▸ **What you will do**: Go through the entries below and write each one out exactly.

▸ **Record set**:
----

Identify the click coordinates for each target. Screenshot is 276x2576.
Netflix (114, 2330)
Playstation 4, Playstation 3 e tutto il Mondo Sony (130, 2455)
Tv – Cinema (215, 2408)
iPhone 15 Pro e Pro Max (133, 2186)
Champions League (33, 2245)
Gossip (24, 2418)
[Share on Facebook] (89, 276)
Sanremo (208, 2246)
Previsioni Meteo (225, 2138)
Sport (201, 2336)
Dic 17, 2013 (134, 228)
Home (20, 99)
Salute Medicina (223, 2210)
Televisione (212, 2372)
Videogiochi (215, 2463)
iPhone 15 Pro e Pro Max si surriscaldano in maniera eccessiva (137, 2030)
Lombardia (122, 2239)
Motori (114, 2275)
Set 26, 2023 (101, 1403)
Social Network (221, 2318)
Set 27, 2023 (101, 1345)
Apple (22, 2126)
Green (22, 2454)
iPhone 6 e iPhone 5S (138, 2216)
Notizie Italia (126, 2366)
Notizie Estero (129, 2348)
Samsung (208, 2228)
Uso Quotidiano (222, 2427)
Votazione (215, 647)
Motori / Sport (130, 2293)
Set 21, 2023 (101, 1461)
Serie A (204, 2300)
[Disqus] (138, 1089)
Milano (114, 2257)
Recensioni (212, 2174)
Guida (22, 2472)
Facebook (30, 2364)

----

▸ **Solved problem**:
Identify the click coordinates for each target. Screenshot is 276x2576.
Netflix (114, 2330)
Playstation 4, Playstation 3 e tutto il Mondo Sony (130, 2455)
Tv – Cinema (215, 2408)
iPhone 15 Pro e Pro Max (133, 2186)
Champions League (33, 2245)
Gossip (24, 2418)
[Share on Facebook] (89, 276)
Sanremo (208, 2246)
Previsioni Meteo (225, 2138)
Sport (201, 2336)
Dic 17, 2013 (134, 228)
Home (20, 99)
Salute Medicina (223, 2210)
Televisione (212, 2372)
Videogiochi (215, 2463)
iPhone 15 Pro e Pro Max si surriscaldano in maniera eccessiva (137, 2030)
Lombardia (122, 2239)
Motori (114, 2275)
Set 26, 2023 (101, 1403)
Social Network (221, 2318)
Set 27, 2023 (101, 1345)
Apple (22, 2126)
Green (22, 2454)
iPhone 6 e iPhone 5S (138, 2216)
Notizie Italia (126, 2366)
Notizie Estero (129, 2348)
Samsung (208, 2228)
Uso Quotidiano (222, 2427)
Votazione (215, 647)
Motori / Sport (130, 2293)
Set 21, 2023 (101, 1461)
Serie A (204, 2300)
[Disqus] (138, 1089)
Milano (114, 2257)
Recensioni (212, 2174)
Guida (22, 2472)
Facebook (30, 2364)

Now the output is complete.